= Data shown =
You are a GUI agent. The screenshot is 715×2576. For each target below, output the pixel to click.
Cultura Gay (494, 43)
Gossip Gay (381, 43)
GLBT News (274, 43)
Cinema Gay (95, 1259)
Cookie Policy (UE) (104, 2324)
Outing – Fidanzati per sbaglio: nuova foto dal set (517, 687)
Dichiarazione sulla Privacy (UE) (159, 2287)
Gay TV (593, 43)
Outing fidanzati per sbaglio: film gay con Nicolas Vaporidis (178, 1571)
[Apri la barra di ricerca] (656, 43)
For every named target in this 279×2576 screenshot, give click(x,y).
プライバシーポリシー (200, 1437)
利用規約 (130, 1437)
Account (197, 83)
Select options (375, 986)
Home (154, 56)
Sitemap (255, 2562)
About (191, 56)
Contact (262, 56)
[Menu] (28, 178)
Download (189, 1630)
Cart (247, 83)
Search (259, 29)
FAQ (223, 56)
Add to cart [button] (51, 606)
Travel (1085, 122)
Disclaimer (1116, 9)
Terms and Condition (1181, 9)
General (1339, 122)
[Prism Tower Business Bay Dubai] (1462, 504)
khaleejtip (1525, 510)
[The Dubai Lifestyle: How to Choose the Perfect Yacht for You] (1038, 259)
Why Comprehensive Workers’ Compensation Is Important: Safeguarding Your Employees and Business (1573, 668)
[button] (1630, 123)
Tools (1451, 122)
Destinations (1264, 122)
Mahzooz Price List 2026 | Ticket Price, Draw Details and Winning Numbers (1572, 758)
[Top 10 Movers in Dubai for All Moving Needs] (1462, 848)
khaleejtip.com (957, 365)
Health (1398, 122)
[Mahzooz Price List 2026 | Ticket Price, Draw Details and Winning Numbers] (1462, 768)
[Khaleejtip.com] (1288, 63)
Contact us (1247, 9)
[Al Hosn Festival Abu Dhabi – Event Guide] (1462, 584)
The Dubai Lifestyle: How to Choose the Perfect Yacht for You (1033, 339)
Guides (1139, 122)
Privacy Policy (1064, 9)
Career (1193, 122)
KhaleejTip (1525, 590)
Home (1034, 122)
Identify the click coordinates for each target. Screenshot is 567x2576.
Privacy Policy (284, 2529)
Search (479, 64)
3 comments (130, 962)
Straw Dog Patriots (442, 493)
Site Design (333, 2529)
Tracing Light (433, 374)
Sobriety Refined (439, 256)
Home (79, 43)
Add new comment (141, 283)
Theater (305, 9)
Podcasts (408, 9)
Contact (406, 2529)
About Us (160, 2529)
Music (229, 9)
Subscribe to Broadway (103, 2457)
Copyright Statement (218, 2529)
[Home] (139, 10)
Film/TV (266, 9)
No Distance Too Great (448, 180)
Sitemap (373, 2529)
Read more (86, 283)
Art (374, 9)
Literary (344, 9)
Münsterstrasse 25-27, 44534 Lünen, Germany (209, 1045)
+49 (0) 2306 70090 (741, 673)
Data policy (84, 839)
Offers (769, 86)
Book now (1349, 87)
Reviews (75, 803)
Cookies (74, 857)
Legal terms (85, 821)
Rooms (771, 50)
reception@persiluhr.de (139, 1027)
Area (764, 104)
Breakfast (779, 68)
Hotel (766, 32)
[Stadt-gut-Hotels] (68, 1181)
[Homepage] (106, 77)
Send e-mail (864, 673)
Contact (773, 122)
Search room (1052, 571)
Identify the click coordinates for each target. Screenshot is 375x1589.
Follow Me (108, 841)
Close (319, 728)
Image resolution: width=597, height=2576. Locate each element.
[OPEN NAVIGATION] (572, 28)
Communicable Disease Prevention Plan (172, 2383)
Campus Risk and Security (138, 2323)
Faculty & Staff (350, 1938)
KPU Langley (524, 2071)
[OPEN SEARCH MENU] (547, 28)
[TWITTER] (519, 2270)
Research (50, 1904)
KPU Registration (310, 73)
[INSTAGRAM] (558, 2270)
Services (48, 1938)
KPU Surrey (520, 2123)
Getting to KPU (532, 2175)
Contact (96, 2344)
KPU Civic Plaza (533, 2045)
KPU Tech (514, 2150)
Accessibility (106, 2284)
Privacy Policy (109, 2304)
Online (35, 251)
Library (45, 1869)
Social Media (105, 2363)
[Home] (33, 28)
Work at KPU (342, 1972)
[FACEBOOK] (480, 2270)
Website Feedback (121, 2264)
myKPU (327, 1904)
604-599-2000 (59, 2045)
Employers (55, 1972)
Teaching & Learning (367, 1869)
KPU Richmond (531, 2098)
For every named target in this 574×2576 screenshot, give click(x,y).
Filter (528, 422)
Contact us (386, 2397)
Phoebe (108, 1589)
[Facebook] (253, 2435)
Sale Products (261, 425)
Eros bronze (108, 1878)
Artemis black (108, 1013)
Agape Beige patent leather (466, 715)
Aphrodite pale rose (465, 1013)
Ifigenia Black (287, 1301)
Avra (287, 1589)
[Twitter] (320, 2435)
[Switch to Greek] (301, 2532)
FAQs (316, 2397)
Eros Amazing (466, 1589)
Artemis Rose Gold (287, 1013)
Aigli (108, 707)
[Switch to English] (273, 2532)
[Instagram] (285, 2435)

= What you will do =
In the material above, transcribe exactly the lines beginning at the one with "Numbers (1572, 758)" and ending at the one with "You (1033, 339)", both included.

= Solution to the exercise =
Mahzooz Price List 2026 | Ticket Price, Draw Details and Winning Numbers (1572, 758)
[Top 10 Movers in Dubai for All Moving Needs] (1462, 848)
khaleejtip.com (957, 365)
Health (1398, 122)
[Mahzooz Price List 2026 | Ticket Price, Draw Details and Winning Numbers] (1462, 768)
[Khaleejtip.com] (1288, 63)
Contact us (1247, 9)
[Al Hosn Festival Abu Dhabi – Event Guide] (1462, 584)
The Dubai Lifestyle: How to Choose the Perfect Yacht for You (1033, 339)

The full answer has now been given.